So, in 1803 he bought a home and property from Thomas Laycock. Sir Henry, an admirer of the 14th century poet Petrach named his cottage after a poem about the Fontaine de Vaucluse near the town L’Isle-sur-la-Sorgue in France.
The house was later purchased by William Charles Wentworth (in 1853). He was a barrister and explorer – one of the colonists who first crossed the Blue Mountains in 1813. He made many structural changes and additions, so it is his house and gardens you visit if you visit Vaucluse House.
Closer to Milk Beach, in fact in the parklands adjacent to it, is Strickland House – originally called Carrara and built in 1854-6 for the first Lord Mayor of Sydney, John Hosking. The name was changed in 1915 when it became a convalescent home for women.
The only reference I can find for the naming of Milk Beach says it was so named at the location of milk deliveries to Strickland House.
VAUCLUSE PEOPLE
In colonial times rich men and men holding important positions built their homes in Vaucluse. While all the Birrabirragel people’s land has long been stolen and extensively built on, still the wealthy flock to Vaucluse. As of 2016 the 2030 post code (which includes Vaucluse) had the 5th highest mean taxable income in Australia ($154,010) – note that that only counts taxable income not accumulated wealth or income for which the tax man does not cometh. The median household weekly income is $2741 (compared with $1486 for New South Wales and $1438 for Australia).
On the 2016 census night 9,337 people called Vaucluse home. Of these 25, or 0.3%, identified as being of Aboriginal and/or Torres Strait Islanders heritage. (As compares to 2.9% of residents of New South Wales and 2.8% of all Australians.) These 25 people had a median household income of $2550 or $191 less than their non-Aboriginal neighbours, which over 52 weeks would be $9,932 less per year. But that $2550 is twice the average of Aboriginal and Torres Strait Islanders in NSW ($1214) and Australia more generally ($1203).

:::::

Written instruction 1:
Answer these questions from the Vaucluse text:
(a) In what year did William Charles Wentworth buy the house?
(b) What was Strickland House originally called?
(c) How many people called Vaucluse home on the 2016 census night?
Written instruction 2: Write the next paragraph of the Vaucluse text, beginning after its final sentence.
The entries that come next are drawn from a different source.

:::::

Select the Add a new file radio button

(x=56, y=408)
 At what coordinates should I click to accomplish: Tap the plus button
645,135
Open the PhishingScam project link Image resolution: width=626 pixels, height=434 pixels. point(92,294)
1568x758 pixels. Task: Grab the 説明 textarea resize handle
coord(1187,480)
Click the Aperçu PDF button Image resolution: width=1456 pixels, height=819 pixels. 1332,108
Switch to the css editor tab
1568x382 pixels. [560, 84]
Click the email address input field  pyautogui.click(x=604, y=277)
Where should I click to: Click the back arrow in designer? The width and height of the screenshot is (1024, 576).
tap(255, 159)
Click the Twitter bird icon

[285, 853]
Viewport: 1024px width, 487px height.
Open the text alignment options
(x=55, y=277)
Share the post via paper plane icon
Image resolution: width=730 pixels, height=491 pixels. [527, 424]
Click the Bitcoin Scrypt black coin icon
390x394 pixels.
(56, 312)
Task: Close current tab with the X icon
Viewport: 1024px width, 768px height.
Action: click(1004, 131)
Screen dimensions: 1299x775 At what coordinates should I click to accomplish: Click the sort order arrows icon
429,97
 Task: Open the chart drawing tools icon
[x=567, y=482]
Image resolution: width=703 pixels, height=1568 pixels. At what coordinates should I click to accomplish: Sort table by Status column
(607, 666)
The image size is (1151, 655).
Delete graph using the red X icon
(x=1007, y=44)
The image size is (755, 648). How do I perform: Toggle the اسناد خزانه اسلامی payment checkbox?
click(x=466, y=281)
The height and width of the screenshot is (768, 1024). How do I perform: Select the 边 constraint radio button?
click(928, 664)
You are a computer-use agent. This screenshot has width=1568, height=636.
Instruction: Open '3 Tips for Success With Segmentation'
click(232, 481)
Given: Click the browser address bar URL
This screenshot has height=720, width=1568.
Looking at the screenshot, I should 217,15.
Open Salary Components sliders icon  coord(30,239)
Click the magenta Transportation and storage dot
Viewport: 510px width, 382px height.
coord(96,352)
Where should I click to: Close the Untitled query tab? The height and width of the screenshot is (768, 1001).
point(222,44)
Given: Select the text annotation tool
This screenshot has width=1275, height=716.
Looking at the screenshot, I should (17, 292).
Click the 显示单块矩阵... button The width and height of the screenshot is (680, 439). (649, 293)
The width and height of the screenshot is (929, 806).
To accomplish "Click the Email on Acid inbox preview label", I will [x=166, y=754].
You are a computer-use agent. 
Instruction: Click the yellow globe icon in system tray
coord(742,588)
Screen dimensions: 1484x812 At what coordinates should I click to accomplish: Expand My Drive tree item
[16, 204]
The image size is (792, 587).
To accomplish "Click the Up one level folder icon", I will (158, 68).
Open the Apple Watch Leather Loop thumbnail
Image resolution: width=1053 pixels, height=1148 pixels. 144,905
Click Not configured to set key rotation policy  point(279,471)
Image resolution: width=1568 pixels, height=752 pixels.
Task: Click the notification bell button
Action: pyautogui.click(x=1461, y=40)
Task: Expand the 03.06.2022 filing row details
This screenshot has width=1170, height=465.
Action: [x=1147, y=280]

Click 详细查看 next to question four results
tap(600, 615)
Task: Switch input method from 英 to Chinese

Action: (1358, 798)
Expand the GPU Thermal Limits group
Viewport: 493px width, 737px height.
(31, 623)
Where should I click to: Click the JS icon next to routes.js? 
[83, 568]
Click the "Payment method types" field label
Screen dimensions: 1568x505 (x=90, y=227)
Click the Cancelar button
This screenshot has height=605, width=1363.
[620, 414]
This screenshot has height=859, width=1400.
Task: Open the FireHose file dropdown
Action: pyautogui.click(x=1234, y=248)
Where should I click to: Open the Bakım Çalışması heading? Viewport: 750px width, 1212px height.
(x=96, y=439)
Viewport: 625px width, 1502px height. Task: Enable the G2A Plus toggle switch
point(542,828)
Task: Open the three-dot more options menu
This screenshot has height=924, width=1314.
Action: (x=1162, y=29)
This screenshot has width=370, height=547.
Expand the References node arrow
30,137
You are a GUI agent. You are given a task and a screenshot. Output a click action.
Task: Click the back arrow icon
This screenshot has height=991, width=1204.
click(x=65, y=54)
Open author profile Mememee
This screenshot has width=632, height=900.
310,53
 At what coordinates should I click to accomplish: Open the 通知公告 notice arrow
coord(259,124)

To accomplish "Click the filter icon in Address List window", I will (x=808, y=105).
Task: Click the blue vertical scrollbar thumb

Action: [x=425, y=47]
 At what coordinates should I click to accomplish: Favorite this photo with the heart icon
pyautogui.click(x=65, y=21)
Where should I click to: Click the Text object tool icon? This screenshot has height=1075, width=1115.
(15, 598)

:::::

Response 1:
(a) 1853
(b) Carrara
(c) 9,337

Response 2:
Most Vauclusians are Australian born (57.5%) though for nearly half (48.3%) both parents were born overseas. Those born overseas themselves hail from South Africa (7.8%), England (5.2%), China (2.3%), New Zealand (1.9%) and Israel (1.4%).
Vaucluse is probably one of very few suburbs in all of Australia where the most common response about religious identification is Judaism at 23.2% followed by No Religion 22.6%, Catholic 19.8% and Anglican 11.5%. Across the state of NSW 0.5% people identified as Jewish and in Australian 0.4%.
VAUCLUSE POLITICS
Milk Beach is in the Local Government Area of Woollahra, the State electorate of Vaucluse (Gabrielle Upton, Liberal) and the Federal Division of Wentworth (Malcolm Turnbull, Liberal).
In the recent national postal poll on same sex marriage 81% of Wentworth voters were in favour (compared with 62% nationally).
MILK BEACH LOCATION
Milk Beach is 13.7 kilometres (8.5 miles) from home.